Słowa, którymi się posługujemy, opisując te związki, nie są adekwatne. Znamienną cechą tych relacji jest utrzymywanie ich i jednoczesne bycie samemu, ale nikt nie ma pewności, jak je nazwać. „Sypianie ze sobą” sugeruje bezceremonialność i brak uprzejmości. „Kochankowie” wyszli z mody, a poza tym często jesteśmy tylko znajomymi osób, z którymi uprawiamy seks, czasem nawet „tylko znajomymi”. Zazwyczaj mówimy o „randkowaniu”, używając tego słowa na wszystko: od jednonocnych przygód po kilkuletnie związki. Ludzie, którzy „randkują”, są singlami, dopóki nie randkują z kimś. Słowo „singiel” utraciło konkretny sens: może oznaczać stan wolny, jak w formularzu podatkowym², ale niezamężne i nieżonaci czasem nie są singlami, a „w związku” – to tymczasowe zobowiązanie wobec kogoś, na które nie mamy pojedynczego określenia. Zamiast tego mówimy „mój chłopak”, „moja dziewczyna”, „partner/partnerka”, ale to zakłada zaangażowanie i intencjonalność, a zatem służy nam tylko w pewnych sytuacjach. Jeden znajomy mówił o swojej „nie-eks”, z którą przez rok był w „nie-związku”.

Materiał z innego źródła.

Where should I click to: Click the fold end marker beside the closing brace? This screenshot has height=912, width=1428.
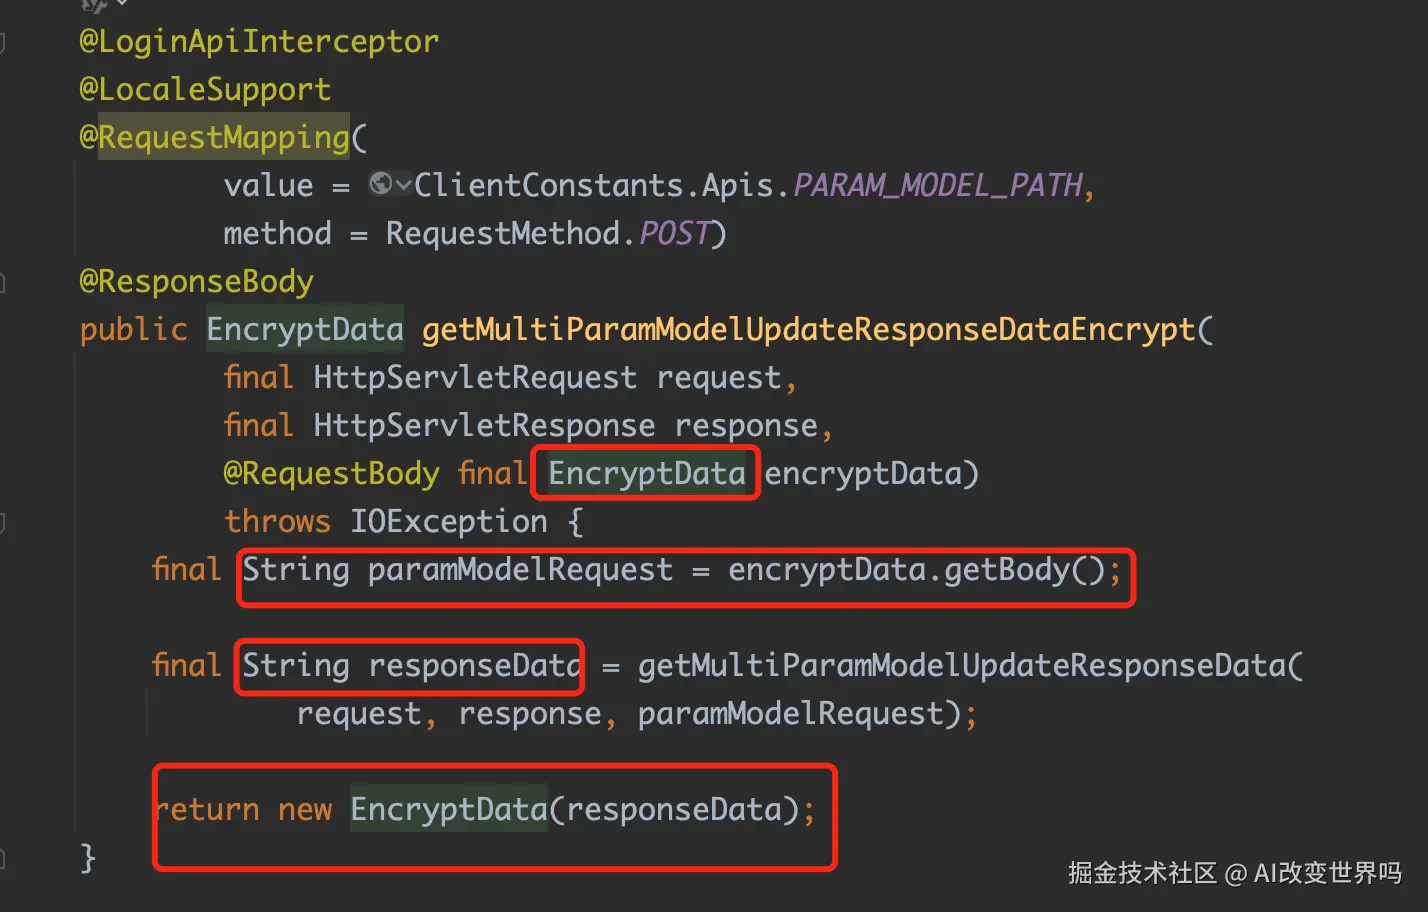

Zmieniły się nasze relacje, ale nie język. Gdy mówimy tak, jakby nic się nie zmieniło, wybierane przez nas słowa sprawiają, że nie czujemy się zestrojeni z rzeczywistością. Wielu z nas tęskni za układem, który mogliby nazwać – tak jakby był on czymś lepszym, a nie po prostu bardziej znajomym. Niektórzy próbują neologizmów. Większość ich unika. Jesteśmy tu przypadkiem, nieumyślnie. Cokolwiek robimy, nie słyszałam, żeby ktoś nazywał to „wyborem stylu życia”. Nikt nie określa bycia singlem w Nowym Jorku i sporadycznych kontaktów seksualnych z licznymi znajomymi jako „tożsamości seksualnej”. Myślałam o tym jako o okresie przejściowym, takim, który zakończyłoby przyjście miłości.

W roku moich trzydziestych urodzin skończył się jeden mój związek. Było mi bardzo smutno, ale ten smutek nudził wszystkich, łącznie ze mną. Przeszłam już przez to wcześniej, więc myślałam, że względnie prędko się z tego wygrzebię. Chodziłam na randki umówione przez internet, ale z trudem budziłam w sobie pożądanie do obcych osób. Czasem wpadałam natomiast na kogoś znajomego, na imprezie albo stacji metra – mężczyzn, o których wcześniej myślałam. Tej jesieni i zimy przespałam się z trzema osobami, do tego pocałowałam dwie lub trzy. Te liczby zdały mi się wyważone i rozsądne. Wszystkie te osoby znałam przez długi czas.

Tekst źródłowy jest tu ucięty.